- Born: 1960 or 1961
- Died: March 5, 2021 (aged 60) Karapitiya Teaching Hospital, Galle
- Education: Trinity College, Kandy
- Occupations: journalist, broadcaster, newspaper editor, diplomat

= Bandula Jayasekara =

Sri Lankan university professor, lecturer, and diplomat (died 2021)

Bandula Jayasekara also known as Bandula Jayasekera (බන්දුල ජයසේකර; 1960/1 – 5 March 2021) was a Sri Lankan journalist, broadcaster, newspaper editor and diplomat.

== Career ==
Bandula initially pursued his career in journalism and served as chief editor (former editor-in-chief) of the Daily News from 2006 to 2007. He also served as a columnist for Daily Mirror for a brief time period. He had worked in both electronic and print media networks during his career as a journalist before switching to his career as a diplomat.

He also became a strong admirer of the Presidency of Mahinda Rajapaksa and his administration especially during the final stages of the Sri Lankan Civil War. He served as director general, President's Office Media Unit, director general and spokesperson for Ministry of External Affairs during the presidency of Mahinda Rajapaksa.

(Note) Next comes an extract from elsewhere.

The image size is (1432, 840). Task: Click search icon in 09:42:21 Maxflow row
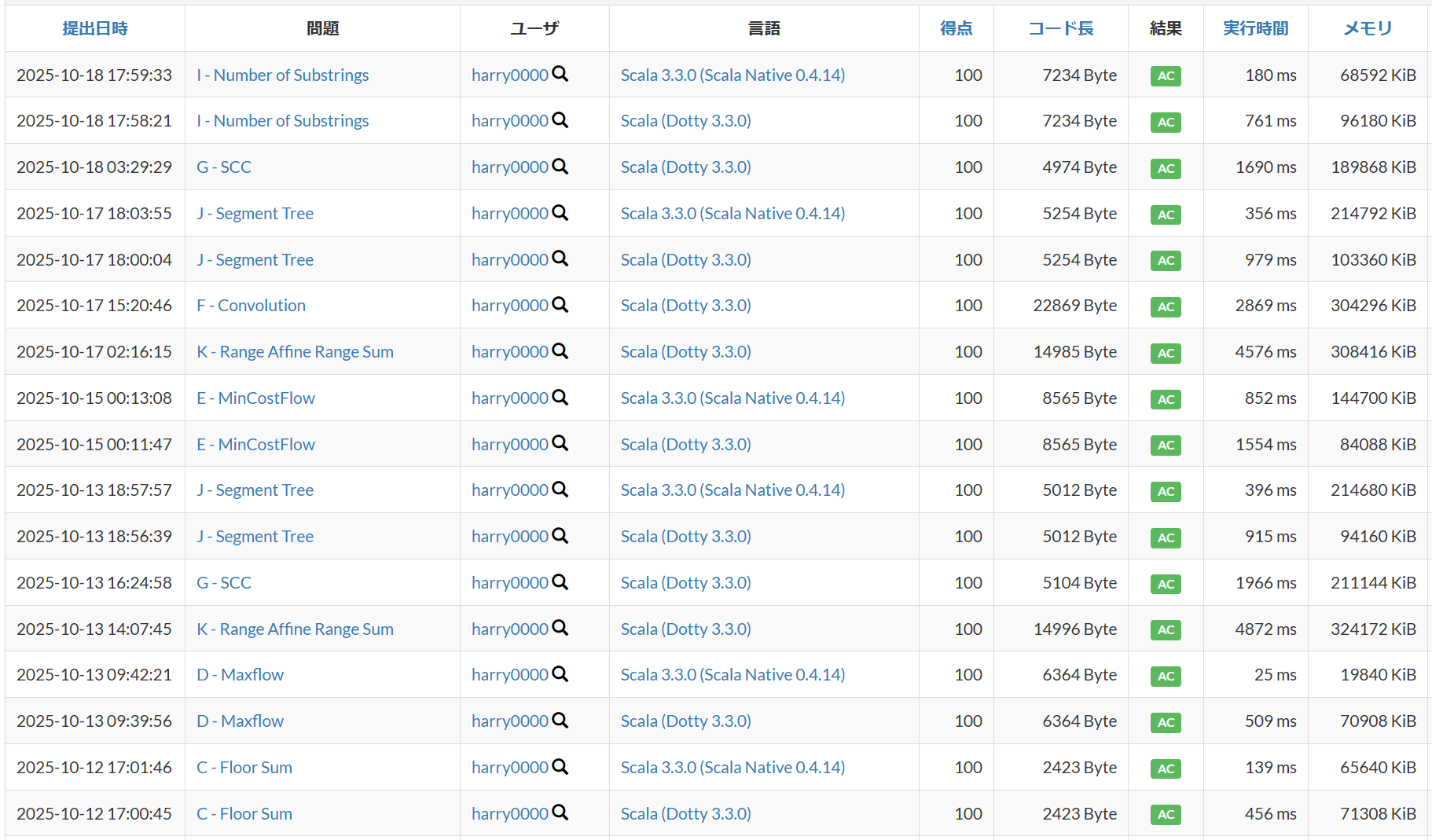[x=560, y=674]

Bandula Jayasekara also served as a diplomat in Canada and Australia especially as Consul General in Toronto and Sydney respectively. In addition, he also served as Sri Lanka's Deputy Permanent Representative to the United Nations in New York, where he was accused of sexual harassment of a fellow diplomat in the Sri Lankan mission.

He then also worked as a host of Pathikada programme which was aired on Sirasa TV News First.

== Death ==
In July 2019, he was diagnosed with myelodyplastic syndrome blood cancer. In October 2019, he had issued a public appeal for financial assistance in order to undergo a bone marrow transplant surgery in Singapore. However, the transplant surgery was delayed for months due to the COVID-19 pandemic and he had to undergo treatment in Sri Lanka due to travelling issues as a result of the COVID-19 pandemic.

He died on 5 March 2021 at the age of 60 at the Karapitiya Teaching Hospital in Galle. Prior to his death, he underwent treatment in palliative care at the hospital.